Hi Donald,
At 18:48 06-02-2013, Donald Eastlake wrote:
I'm not sure exactly what you mean here. The errata does appear in the
references as
[Errata191] - RFC Errata, Errata ID 191, RFC 4051, http://www.rfc-
editor.org
I have been told by an Area Director that this it the format that the
RFC Editor likes. You can certainly find the Errata starting with that
link and by just linking to the main ref-editor.org web page, it does
not constrain the other structure of that web site.
[Errata191] was a normative reference. Referencing errata in an
intended Proposed Standard might be a trivial matter. There are side
effects to that. That may only be apparent in the long term. I hope
that the RFC Editor does not plan to turn Standard Track RFCs into
"living" standards.
OK. I will move the Errata to the Informational references.
See above.
I disagree. I believe acknowledgments are very important and should be
at the front. I commonly (but not always) put them there in my drafts.
I am also not aware of any IETF rule prescribing where
Acknowledgements go in Internet Drafts. It is true that the RFC Editor
always move them to the end, but that's the way it goes.
I noticed that you are one of the rare authors who has the
Acknowledgements at the beginning of their document. It was a
practice followed in some of the three-digit RFCs.
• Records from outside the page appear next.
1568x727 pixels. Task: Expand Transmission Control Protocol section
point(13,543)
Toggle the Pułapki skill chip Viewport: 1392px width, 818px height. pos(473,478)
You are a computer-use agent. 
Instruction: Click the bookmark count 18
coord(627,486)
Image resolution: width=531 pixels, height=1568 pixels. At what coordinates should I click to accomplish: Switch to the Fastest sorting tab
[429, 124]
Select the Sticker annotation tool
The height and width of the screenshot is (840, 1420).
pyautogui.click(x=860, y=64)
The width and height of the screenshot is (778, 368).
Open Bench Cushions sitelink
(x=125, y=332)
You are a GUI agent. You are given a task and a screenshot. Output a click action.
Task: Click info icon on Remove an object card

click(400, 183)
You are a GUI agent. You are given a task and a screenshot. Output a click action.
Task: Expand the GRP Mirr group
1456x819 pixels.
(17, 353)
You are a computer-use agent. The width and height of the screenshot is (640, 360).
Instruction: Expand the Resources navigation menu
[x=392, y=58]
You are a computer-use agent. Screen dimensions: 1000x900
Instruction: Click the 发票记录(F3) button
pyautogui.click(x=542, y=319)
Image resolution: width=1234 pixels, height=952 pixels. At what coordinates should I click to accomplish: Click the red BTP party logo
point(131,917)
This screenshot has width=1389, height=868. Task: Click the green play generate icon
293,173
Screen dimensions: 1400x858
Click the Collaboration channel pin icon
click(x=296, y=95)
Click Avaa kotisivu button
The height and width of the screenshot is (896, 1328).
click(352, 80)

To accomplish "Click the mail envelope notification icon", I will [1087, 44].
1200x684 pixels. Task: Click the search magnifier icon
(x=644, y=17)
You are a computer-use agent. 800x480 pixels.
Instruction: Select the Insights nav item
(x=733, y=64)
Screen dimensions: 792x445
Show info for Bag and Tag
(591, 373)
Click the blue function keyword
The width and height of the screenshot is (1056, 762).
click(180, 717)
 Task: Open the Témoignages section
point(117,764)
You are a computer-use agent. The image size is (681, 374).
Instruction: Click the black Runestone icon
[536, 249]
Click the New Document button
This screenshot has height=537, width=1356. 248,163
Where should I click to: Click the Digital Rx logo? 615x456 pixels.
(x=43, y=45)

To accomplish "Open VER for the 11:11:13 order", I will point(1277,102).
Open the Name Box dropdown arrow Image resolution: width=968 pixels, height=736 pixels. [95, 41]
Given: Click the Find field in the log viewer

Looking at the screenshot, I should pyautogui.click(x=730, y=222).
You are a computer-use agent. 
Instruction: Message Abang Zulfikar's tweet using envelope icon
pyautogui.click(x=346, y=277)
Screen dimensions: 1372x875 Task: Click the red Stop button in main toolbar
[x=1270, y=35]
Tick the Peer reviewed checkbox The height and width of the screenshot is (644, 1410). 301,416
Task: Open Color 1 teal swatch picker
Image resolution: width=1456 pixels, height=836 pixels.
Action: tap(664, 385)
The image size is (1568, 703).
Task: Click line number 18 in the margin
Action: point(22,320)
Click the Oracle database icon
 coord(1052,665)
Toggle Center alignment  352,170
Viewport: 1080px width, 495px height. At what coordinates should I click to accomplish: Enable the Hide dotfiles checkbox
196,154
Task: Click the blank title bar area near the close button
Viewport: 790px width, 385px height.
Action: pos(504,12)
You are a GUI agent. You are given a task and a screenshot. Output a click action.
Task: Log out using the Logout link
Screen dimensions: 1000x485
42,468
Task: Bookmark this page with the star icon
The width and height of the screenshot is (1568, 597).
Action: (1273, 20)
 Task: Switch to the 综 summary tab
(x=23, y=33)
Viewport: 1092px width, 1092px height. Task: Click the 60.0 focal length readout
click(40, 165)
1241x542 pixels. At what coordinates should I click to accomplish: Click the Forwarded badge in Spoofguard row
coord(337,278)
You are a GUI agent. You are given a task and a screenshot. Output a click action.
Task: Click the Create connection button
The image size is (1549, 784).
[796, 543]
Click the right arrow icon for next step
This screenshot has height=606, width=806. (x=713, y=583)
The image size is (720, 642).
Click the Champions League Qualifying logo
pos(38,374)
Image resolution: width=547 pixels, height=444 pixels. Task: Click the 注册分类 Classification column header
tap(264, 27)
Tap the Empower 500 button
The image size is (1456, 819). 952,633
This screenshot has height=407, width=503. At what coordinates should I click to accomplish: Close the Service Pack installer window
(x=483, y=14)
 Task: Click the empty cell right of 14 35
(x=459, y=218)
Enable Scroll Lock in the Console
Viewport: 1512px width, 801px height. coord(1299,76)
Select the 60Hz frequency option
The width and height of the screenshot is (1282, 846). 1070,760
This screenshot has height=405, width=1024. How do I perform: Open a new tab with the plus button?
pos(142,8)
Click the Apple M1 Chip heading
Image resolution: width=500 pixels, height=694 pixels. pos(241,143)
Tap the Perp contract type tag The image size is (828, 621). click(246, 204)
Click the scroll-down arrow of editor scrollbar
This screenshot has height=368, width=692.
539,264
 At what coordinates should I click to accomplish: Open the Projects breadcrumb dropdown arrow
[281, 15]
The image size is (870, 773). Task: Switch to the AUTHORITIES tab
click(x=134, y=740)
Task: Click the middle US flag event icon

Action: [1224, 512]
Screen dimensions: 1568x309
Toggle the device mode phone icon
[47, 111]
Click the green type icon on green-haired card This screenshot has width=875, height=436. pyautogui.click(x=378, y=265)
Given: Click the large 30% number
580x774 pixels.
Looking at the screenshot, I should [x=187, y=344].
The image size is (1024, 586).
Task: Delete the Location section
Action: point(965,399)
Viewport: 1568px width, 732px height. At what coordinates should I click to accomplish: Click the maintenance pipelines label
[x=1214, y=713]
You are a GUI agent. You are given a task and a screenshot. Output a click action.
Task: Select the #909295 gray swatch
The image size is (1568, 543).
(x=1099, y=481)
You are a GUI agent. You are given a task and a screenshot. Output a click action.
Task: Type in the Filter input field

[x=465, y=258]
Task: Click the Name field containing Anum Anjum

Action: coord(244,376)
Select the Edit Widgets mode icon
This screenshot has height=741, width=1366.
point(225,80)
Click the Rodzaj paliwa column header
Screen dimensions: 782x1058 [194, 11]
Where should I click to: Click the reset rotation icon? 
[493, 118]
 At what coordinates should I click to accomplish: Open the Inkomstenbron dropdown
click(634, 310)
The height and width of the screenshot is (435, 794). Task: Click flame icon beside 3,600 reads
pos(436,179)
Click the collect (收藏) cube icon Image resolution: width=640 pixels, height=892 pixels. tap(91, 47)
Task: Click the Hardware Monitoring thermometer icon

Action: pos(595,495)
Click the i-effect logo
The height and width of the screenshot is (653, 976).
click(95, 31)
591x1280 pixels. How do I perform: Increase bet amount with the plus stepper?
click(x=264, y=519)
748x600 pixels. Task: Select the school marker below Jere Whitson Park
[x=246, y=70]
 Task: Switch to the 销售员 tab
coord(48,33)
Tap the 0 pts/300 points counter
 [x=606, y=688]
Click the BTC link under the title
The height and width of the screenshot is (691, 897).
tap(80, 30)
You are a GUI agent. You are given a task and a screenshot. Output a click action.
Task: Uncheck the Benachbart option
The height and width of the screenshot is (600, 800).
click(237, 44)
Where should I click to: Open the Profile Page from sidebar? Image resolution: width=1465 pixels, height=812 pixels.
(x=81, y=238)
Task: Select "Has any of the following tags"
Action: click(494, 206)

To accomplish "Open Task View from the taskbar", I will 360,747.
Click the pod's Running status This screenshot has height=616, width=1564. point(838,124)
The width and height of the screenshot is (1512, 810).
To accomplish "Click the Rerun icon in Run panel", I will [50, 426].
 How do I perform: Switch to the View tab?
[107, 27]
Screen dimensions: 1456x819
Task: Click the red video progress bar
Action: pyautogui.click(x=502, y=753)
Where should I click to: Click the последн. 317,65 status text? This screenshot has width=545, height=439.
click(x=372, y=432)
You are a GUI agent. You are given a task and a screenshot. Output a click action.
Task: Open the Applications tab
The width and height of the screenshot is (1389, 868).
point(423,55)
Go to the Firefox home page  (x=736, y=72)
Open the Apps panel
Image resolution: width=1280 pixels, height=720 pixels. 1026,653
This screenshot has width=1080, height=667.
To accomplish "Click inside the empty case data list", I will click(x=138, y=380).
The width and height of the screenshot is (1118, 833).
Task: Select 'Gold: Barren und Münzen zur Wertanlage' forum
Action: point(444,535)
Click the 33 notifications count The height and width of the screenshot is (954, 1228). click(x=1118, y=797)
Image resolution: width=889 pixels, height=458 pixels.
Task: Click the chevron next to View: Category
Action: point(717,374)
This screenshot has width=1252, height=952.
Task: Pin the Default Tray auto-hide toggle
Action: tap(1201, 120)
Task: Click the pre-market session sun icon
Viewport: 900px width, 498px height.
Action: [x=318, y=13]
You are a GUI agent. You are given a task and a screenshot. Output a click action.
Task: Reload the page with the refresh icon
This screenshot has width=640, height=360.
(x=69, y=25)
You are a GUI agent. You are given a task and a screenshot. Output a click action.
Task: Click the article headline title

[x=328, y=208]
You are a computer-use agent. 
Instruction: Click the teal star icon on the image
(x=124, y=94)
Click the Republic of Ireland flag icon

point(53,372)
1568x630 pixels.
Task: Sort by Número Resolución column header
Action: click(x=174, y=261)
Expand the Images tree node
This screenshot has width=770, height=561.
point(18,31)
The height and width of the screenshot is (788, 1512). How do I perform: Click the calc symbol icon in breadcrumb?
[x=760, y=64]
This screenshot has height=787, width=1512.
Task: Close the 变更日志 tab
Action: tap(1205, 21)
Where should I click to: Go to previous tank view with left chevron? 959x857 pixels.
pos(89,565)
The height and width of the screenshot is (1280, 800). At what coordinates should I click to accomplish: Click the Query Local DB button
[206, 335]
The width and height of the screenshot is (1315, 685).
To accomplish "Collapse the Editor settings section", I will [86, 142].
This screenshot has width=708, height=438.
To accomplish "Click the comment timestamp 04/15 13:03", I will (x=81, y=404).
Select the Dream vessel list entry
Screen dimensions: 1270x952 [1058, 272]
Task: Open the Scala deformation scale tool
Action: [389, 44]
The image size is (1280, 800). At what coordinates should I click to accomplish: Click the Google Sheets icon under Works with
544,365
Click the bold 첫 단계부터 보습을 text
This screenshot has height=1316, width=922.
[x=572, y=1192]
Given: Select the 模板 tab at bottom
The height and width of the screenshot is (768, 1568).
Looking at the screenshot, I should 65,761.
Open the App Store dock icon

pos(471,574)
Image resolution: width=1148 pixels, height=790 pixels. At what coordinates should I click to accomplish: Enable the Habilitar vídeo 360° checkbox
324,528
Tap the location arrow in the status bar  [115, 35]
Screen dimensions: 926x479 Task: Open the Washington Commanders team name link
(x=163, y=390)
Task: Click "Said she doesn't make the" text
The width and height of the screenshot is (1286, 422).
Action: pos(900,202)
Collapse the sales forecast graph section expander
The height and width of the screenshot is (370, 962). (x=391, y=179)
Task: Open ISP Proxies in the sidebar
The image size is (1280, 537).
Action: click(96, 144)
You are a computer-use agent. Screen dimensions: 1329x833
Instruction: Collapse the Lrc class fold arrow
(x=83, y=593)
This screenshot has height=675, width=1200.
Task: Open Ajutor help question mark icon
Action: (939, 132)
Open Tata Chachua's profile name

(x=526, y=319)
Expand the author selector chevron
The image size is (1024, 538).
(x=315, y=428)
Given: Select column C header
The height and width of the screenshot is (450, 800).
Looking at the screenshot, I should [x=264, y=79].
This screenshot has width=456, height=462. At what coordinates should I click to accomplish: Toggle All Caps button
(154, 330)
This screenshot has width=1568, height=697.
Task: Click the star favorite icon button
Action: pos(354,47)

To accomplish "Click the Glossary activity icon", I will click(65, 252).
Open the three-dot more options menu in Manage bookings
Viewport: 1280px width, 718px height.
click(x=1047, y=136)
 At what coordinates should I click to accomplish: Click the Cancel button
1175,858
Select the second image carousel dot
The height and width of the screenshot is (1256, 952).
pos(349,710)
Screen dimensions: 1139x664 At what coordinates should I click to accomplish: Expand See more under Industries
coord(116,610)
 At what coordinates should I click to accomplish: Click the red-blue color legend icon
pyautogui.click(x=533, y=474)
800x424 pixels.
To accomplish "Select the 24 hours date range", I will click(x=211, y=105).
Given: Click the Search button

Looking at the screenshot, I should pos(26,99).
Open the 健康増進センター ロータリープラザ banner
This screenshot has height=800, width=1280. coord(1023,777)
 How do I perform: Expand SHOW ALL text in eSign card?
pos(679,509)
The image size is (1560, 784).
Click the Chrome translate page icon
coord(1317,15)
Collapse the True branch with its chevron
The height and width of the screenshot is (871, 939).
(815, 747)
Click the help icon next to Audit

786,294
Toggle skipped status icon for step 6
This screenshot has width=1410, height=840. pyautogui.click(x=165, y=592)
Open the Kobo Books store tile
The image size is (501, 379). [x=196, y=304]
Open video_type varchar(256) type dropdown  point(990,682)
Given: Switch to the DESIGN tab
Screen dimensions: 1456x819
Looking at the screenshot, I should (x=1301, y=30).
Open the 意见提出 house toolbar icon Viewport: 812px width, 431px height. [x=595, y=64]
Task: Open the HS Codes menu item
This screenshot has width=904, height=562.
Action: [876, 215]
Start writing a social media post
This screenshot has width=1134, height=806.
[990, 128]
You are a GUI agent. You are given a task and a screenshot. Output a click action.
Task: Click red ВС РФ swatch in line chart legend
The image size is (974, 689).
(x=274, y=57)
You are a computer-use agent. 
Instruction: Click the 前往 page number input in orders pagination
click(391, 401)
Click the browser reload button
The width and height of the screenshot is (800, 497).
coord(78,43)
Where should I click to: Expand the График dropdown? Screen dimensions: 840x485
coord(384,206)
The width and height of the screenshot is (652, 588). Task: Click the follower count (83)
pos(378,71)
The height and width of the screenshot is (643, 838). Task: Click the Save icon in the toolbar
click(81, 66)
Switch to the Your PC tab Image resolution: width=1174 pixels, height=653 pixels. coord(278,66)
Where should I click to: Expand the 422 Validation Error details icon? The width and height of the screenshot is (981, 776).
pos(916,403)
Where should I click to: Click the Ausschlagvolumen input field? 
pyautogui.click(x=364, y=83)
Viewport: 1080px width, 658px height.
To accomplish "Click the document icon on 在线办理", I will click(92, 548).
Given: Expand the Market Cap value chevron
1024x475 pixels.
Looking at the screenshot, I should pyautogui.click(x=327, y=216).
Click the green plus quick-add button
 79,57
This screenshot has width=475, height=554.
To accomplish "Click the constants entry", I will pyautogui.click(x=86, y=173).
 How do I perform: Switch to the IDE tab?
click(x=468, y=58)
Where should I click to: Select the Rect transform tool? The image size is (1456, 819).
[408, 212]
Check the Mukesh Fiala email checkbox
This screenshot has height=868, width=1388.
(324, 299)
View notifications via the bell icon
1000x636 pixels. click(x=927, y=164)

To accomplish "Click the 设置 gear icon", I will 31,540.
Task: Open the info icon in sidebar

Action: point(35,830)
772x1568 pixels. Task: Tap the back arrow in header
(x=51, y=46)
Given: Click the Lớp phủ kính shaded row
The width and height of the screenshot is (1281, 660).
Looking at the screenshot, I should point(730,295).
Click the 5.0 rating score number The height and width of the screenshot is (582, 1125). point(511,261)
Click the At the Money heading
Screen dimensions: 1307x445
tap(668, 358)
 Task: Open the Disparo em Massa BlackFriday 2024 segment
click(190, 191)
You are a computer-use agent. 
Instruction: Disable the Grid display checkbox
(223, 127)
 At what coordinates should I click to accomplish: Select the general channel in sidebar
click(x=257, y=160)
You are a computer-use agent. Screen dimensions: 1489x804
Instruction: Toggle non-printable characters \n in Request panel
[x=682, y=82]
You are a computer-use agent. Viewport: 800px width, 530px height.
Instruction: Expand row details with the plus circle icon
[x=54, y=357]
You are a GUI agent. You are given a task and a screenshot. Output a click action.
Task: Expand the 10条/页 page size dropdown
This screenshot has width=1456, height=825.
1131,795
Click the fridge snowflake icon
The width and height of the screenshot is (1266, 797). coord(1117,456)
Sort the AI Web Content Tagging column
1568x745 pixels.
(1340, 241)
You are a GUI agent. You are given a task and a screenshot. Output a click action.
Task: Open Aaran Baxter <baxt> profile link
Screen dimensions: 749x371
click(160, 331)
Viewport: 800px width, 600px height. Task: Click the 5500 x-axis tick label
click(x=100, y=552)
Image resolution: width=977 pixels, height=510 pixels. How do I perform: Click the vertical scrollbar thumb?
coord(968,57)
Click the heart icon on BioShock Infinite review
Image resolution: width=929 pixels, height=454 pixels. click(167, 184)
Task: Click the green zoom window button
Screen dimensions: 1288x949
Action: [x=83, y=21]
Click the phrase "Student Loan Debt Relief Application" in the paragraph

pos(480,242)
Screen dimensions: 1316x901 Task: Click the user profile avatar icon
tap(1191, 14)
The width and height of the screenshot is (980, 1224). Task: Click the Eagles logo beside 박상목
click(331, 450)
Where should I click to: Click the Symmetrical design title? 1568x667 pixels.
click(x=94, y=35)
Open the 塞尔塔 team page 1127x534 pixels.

There isn't any
requirement in the RFC Style Guide which prohibits the
Acknowledgements from being at the front of the document.
I don't know whether it is relevant but John Klensin mentioned this a
few days ago:
"One might even suggest that one of the reasons early
ARPANET/ Internet developments worked better than the IETF
process of today is that there was wide recognition that it was
necessarily a collaborative effort with many people contributing
ideas and no one wanting to seize credit."
Section 5 mentions that "This document requires no IANA
actions". However, there is another paragraph in the IANA
Considerations section which is not even actionable by IANA folks. I
am not sure whether the text should go into that
section.
In Section 1:
"Note that raising XML Digital Signature to Draft Standard [RFC3275]
in the IETF required removal of any algorithms for which there was
not demonstrated interoperability from the Proposed Standard
document. This required removal of the Minimal Canonicalization
algorithm, in which there appears to be continued interest. The URI
for Minimal Canonicalization was included in [RFC4051] and is
included here."
That was the historic rationale for the different levels in the
Standards Track. Rumor has it that although the rationale was
forgotten, whether intentionally or not, the "MUST" wars
continued. Dave Crocker once raised the question of complexity of a
specification. Advancement along the Standards could have been used
to make a specification less complex by trimming stuff which has not
been implemented (see quoted text above).
In Section 2.1.1:
"The content of the DigestValue element shall be the base64 [RFC2045]
encoding of this bit string viewed as a 16-octet octet stream."
RFC 4648 could be reference instead of RFC 2045.